_TASK ITEM_. Write out exactly the lines from the first line of the records below through the line that contains "Given: Open 設定新規登録 plus icon", and stop there.
■ ■ ■
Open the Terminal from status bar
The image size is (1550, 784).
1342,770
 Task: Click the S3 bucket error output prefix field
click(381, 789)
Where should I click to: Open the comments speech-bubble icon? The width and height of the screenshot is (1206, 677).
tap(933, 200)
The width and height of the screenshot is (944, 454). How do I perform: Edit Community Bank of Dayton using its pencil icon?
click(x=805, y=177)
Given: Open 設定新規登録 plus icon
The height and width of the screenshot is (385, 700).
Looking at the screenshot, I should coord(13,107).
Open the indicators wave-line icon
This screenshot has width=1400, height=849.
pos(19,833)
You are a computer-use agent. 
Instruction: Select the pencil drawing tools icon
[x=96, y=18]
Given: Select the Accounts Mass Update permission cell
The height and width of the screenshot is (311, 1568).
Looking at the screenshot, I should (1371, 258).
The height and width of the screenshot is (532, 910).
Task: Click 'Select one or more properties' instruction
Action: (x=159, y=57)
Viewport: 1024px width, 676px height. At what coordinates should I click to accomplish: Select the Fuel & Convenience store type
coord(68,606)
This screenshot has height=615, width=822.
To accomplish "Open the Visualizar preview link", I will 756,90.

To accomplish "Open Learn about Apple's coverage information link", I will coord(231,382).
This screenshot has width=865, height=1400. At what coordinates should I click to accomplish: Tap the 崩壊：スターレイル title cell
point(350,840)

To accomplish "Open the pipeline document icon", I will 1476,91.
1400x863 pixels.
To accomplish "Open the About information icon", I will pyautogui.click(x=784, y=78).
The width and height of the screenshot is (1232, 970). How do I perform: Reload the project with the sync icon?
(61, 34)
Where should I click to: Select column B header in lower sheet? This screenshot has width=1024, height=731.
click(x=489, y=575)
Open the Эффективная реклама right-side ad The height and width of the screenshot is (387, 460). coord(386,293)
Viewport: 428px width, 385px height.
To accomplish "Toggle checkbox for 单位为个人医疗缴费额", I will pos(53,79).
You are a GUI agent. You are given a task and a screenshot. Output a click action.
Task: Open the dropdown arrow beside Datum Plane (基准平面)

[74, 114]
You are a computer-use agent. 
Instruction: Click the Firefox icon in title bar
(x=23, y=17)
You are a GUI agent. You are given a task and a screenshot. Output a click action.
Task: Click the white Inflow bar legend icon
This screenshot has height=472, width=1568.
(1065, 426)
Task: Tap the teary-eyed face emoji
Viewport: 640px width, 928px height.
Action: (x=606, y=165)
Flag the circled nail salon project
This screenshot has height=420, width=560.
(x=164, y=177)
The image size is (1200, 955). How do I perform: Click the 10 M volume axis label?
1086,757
■ ■ ■
_REPLY TO THE TASK_.
Open the Terminal from status bar
The image size is (1550, 784).
1342,770
 Task: Click the S3 bucket error output prefix field
click(381, 789)
Where should I click to: Open the comments speech-bubble icon? The width and height of the screenshot is (1206, 677).
tap(933, 200)
The width and height of the screenshot is (944, 454). How do I perform: Edit Community Bank of Dayton using its pencil icon?
click(x=805, y=177)
Given: Open 設定新規登録 plus icon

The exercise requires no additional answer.